== Segment start ==
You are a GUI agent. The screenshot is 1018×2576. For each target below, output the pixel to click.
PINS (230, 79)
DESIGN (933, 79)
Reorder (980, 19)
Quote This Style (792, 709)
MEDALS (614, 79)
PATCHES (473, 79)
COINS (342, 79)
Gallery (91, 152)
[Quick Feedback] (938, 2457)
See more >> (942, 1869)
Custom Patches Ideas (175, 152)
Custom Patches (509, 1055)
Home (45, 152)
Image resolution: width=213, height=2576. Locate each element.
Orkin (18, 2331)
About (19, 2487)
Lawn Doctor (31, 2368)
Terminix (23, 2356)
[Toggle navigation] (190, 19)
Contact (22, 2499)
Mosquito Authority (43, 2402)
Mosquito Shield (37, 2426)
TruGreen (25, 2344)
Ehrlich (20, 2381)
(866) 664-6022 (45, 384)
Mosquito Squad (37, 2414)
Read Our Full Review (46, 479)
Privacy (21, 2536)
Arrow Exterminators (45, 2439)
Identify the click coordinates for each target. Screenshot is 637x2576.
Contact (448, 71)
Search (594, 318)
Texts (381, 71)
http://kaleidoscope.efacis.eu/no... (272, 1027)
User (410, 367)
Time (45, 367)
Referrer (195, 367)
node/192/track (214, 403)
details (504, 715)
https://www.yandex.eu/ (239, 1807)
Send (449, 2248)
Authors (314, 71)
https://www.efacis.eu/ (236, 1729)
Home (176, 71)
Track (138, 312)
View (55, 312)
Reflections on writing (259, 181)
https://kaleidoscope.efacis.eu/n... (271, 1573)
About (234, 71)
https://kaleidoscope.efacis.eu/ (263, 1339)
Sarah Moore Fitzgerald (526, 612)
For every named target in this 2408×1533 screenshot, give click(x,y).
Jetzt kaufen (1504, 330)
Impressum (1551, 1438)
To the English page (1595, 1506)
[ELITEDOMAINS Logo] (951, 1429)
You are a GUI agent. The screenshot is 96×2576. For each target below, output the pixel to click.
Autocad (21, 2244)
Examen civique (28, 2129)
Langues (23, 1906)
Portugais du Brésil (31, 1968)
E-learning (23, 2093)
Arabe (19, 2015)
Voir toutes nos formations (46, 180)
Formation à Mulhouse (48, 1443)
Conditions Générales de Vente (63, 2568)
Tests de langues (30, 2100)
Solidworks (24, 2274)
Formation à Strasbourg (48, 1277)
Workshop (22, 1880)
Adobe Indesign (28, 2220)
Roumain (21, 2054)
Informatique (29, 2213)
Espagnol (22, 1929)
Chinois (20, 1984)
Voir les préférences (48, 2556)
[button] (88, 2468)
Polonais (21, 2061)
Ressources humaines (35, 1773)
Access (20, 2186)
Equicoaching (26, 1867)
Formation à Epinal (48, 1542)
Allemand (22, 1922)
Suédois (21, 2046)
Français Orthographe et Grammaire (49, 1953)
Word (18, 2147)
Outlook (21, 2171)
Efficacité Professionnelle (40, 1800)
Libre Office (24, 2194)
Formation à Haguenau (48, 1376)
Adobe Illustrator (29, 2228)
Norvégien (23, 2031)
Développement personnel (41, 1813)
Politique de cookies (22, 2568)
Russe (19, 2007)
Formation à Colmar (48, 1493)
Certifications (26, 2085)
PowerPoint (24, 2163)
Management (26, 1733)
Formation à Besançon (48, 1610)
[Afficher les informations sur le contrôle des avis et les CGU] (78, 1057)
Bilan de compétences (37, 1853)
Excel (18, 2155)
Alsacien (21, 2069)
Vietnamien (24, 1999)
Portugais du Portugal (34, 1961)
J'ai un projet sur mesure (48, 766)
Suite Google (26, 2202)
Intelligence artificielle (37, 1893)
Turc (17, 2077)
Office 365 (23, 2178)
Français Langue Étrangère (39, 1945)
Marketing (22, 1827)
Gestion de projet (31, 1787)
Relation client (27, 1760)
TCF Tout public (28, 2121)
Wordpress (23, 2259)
== Segment end ==
## YOUR GOAL
When the line containing "Libre Office (24, 2194)" is reached, return it and every later line through the end of the listing above, unaltered and alone.

## SOLUTION TO THE PROBLEM
Libre Office (24, 2194)
Formation à Haguenau (48, 1376)
Adobe Illustrator (29, 2228)
Norvégien (23, 2031)
Développement personnel (41, 1813)
Politique de cookies (22, 2568)
Russe (19, 2007)
Formation à Colmar (48, 1493)
Certifications (26, 2085)
PowerPoint (24, 2163)
Management (26, 1733)
Formation à Besançon (48, 1610)
[Afficher les informations sur le contrôle des avis et les CGU] (78, 1057)
Bilan de compétences (37, 1853)
Excel (18, 2155)
Alsacien (21, 2069)
Vietnamien (24, 1999)
Portugais du Portugal (34, 1961)
J'ai un projet sur mesure (48, 766)
Suite Google (26, 2202)
Intelligence artificielle (37, 1893)
Turc (17, 2077)
Office 365 (23, 2178)
Français Langue Étrangère (39, 1945)
Marketing (22, 1827)
Gestion de projet (31, 1787)
Relation client (27, 1760)
TCF Tout public (28, 2121)
Wordpress (23, 2259)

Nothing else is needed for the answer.